- **Aim of the exercise**
Say how many lines in the records hold "below". Nothing but the number should be given.

Extracted data entries:
[Start of Attachment]

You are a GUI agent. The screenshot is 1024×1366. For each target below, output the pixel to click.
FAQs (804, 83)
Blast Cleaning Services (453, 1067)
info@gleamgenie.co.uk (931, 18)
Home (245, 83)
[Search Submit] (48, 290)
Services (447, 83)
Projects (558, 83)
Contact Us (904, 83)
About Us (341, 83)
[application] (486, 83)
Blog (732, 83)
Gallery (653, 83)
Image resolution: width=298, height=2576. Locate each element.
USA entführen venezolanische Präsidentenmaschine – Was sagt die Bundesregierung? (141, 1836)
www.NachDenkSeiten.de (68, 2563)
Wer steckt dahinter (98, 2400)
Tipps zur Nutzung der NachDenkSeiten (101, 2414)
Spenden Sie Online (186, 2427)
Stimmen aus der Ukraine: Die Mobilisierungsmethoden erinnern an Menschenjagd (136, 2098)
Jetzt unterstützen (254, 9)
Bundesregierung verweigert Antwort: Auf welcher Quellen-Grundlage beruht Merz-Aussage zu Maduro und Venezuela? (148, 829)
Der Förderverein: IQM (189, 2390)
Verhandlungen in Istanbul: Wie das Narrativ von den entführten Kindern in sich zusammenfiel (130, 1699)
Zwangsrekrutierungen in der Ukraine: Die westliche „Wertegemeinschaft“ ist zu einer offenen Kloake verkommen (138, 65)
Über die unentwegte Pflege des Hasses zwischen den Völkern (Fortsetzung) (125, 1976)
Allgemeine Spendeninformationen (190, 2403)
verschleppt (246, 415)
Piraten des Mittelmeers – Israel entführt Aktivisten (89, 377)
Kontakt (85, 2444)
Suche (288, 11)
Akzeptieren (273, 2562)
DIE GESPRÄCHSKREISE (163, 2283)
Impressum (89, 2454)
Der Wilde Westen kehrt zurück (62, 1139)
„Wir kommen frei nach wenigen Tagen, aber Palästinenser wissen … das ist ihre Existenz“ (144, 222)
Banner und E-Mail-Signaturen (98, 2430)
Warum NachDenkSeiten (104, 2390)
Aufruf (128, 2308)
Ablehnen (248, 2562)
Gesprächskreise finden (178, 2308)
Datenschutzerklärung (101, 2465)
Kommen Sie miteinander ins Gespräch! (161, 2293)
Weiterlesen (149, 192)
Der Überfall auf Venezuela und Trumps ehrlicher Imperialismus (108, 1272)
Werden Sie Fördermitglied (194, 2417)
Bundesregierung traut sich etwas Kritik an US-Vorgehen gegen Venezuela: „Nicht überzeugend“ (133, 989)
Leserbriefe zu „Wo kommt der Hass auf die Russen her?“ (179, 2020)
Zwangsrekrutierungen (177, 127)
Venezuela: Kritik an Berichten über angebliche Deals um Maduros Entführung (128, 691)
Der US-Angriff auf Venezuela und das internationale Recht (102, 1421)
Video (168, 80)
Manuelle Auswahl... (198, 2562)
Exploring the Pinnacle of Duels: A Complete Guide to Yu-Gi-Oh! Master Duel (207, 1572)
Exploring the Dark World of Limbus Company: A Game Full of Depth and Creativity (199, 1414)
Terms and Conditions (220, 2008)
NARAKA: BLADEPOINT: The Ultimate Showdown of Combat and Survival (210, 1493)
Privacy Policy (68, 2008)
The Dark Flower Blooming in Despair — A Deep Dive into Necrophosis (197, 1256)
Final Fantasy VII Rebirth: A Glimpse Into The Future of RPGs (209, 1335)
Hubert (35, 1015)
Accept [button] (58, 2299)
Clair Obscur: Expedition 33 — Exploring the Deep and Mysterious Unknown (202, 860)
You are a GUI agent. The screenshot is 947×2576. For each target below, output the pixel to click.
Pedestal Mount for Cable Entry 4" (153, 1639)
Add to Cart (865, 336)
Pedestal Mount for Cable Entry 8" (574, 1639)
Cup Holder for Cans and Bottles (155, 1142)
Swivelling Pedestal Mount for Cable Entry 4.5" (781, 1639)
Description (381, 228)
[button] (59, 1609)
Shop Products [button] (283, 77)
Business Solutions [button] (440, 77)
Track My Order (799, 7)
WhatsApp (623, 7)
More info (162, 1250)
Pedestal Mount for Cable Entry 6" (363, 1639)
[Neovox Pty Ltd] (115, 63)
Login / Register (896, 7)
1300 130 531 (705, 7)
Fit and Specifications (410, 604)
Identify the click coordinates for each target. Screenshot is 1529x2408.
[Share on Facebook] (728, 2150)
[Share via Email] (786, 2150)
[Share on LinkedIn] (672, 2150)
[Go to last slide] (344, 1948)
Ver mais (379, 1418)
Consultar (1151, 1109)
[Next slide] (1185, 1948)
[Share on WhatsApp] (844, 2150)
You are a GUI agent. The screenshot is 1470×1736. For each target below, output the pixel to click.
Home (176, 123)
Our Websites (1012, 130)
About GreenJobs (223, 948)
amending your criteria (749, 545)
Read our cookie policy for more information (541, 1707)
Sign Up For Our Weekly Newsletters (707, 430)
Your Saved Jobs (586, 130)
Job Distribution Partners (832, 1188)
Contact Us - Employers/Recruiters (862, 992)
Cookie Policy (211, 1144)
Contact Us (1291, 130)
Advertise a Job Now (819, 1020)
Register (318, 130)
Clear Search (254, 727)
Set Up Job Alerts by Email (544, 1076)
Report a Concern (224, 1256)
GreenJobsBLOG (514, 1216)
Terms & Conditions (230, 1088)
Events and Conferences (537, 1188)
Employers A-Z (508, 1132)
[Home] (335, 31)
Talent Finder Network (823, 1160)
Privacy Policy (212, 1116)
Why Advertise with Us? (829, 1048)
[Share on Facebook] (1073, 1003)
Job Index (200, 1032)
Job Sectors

[End of Attachment]

- **Response**
3